--- TO BE DONE ---
Arrange the part of the records that opens with the line containing "Task: Click the upper-right small bolt hole" and closes with the line containing "coord(247,160)" as a Markdown table with the columns Row and Line, numbering each line and skipping blank ones. Leave the pictures out.

--- LISTING ---
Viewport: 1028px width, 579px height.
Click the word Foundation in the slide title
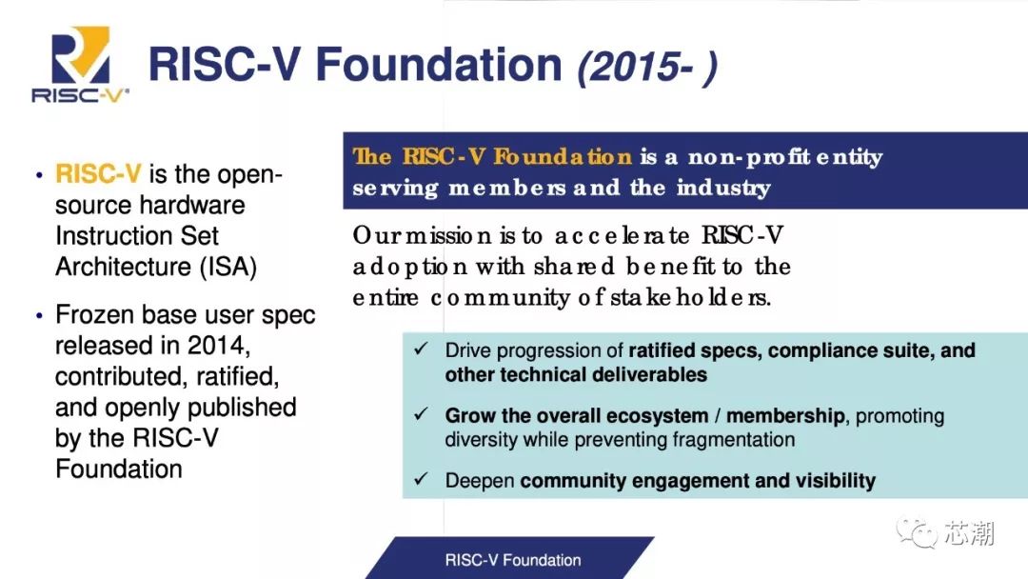pos(439,65)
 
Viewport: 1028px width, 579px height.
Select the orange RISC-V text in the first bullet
pos(99,174)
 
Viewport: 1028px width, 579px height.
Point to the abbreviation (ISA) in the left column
pos(228,267)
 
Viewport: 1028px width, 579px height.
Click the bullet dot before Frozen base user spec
pos(39,315)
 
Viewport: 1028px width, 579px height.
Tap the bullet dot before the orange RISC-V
pos(39,175)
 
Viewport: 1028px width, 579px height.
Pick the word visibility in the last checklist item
pos(827,481)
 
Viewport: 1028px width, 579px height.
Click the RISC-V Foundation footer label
pos(512,560)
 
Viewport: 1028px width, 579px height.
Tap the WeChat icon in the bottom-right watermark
pos(918,533)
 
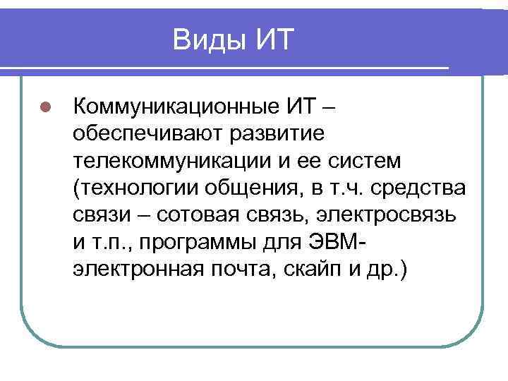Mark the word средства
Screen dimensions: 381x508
[x=422, y=187]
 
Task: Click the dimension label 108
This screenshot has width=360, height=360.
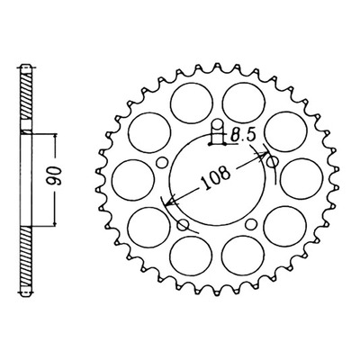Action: pos(215,178)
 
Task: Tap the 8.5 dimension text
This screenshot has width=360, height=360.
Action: pos(242,136)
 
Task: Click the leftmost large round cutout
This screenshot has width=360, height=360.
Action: pos(133,179)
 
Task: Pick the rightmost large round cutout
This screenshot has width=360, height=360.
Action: pos(302,179)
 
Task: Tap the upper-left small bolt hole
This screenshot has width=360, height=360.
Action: pos(162,163)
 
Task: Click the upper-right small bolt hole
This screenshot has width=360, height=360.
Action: pos(273,162)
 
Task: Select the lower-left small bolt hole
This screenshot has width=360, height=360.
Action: pos(183,225)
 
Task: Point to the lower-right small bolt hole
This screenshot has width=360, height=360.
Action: pos(251,224)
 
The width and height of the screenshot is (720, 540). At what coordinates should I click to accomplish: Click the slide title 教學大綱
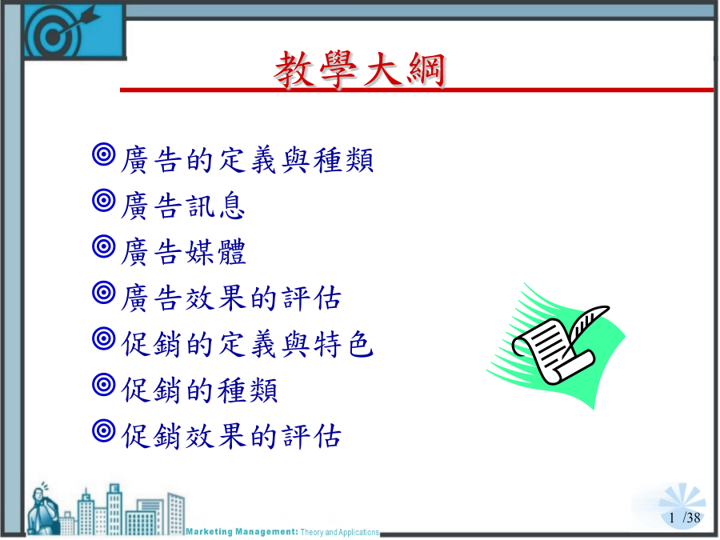coord(359,70)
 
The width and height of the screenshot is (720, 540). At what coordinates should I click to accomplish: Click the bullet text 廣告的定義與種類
coord(247,160)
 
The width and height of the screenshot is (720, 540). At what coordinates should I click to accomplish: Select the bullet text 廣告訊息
coord(182,206)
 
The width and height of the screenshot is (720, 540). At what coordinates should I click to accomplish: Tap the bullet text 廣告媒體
coord(183,252)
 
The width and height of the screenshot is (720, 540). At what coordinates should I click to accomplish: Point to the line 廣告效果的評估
coord(231,298)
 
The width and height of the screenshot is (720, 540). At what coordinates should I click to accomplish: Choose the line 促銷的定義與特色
coord(247,343)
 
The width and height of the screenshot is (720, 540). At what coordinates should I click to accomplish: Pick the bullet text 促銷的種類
coord(199,390)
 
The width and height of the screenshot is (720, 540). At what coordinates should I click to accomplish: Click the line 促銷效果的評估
coord(231,436)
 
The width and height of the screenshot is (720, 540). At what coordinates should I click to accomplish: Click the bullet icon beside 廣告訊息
coord(104,200)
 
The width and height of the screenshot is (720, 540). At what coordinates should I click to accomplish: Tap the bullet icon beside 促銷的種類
coord(104,384)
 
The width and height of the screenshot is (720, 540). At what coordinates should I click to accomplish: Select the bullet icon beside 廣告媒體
coord(104,246)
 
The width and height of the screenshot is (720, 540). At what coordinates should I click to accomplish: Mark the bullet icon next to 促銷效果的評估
coord(104,430)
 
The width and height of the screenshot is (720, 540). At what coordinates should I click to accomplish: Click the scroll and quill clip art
coord(556,346)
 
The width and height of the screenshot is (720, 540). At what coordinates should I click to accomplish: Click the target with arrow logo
coord(74,30)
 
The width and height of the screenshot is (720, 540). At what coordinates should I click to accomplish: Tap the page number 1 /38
coord(685,518)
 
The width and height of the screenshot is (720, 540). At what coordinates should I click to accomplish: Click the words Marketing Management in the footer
coord(242,532)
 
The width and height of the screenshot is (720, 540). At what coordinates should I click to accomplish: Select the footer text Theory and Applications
coord(340,532)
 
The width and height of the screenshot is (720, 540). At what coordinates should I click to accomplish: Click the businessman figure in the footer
coord(42,509)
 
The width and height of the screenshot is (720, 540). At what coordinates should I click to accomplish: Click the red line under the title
coord(417,90)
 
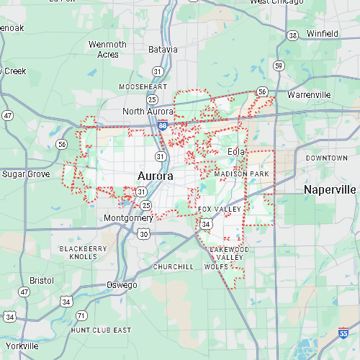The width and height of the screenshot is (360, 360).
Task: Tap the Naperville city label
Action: coord(330,189)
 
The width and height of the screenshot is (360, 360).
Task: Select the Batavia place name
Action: coord(163,50)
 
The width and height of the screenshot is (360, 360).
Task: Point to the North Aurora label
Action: coord(148,111)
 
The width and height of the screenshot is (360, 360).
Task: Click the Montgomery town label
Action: coord(128,218)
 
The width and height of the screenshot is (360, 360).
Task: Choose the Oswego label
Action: coord(122,285)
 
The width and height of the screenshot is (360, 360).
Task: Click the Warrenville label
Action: coord(308,95)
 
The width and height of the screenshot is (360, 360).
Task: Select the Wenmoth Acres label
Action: coord(107,49)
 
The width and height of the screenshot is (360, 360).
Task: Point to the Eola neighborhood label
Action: coord(236,152)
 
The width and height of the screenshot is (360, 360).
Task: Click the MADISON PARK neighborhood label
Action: coord(240,174)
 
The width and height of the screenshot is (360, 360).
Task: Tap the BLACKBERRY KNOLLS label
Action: coord(83,253)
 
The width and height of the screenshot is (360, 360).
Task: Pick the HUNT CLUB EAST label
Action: coord(101,330)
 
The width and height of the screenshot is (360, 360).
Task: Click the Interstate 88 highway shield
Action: coord(163,126)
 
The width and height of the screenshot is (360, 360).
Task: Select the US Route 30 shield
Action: coord(145,234)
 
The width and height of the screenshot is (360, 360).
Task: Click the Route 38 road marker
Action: coord(292,35)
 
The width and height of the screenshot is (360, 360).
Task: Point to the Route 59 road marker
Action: coord(278,66)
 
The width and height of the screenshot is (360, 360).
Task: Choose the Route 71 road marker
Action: coord(82,315)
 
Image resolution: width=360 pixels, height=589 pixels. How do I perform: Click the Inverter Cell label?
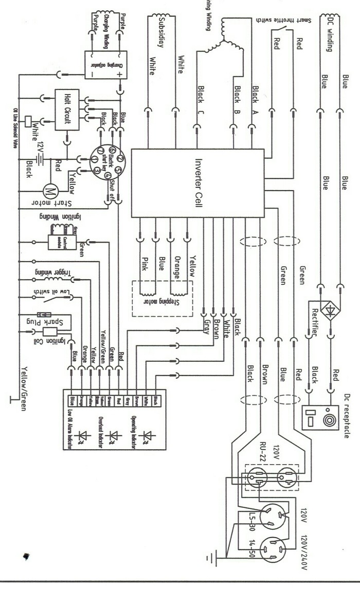[198, 182]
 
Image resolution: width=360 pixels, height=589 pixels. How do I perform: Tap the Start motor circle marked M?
[51, 191]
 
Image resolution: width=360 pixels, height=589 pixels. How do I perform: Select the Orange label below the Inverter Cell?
[176, 267]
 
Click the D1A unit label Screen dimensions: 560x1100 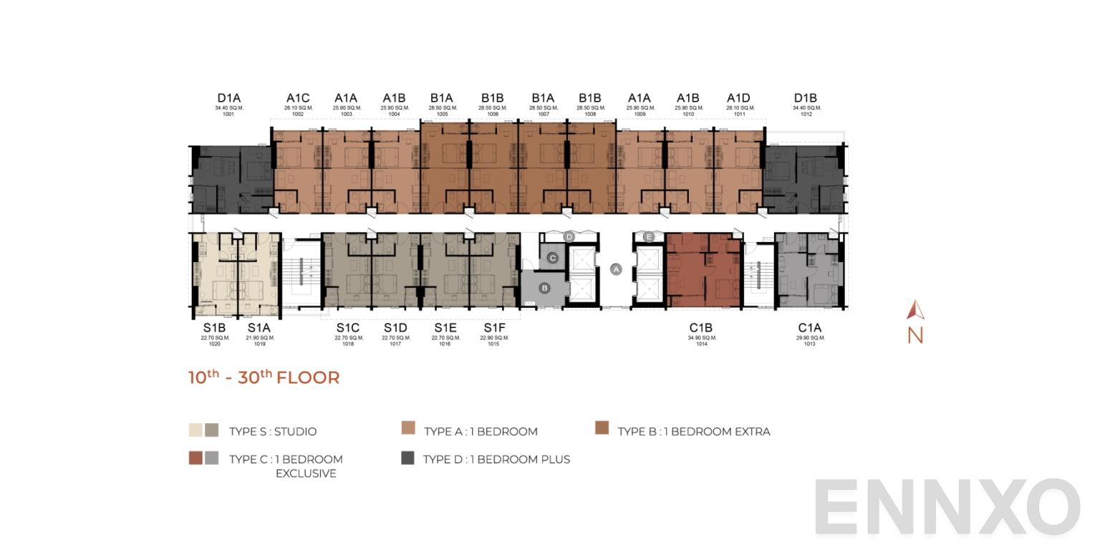click(229, 98)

--- ANSWER TO THE TASK ---
| Row | Line |
|---|---|
| 1 | Task: Click the upper-right small bolt hole |
| 2 | This screenshot has width=360, height=360. |
| 3 | Action: pos(273,162) |
| 4 | Task: Select the lower-left small bolt hole |
| 5 | This screenshot has width=360, height=360. |
| 6 | Action: pos(183,225) |
| 7 | Task: Point to the lower-right small bolt hole |
| 8 | This screenshot has width=360, height=360. |
| 9 | Action: pos(251,224) |
| 10 | The width and height of the screenshot is (720, 540). At what coordinates should I click to accomplish: Click the slide title 教學大綱 |
| 11 | coord(359,70) |
| 12 | The width and height of the screenshot is (720, 540). At what coordinates should I click to accomplish: Click the bullet text 廣告的定義與種類 |
| 13 | coord(247,160) |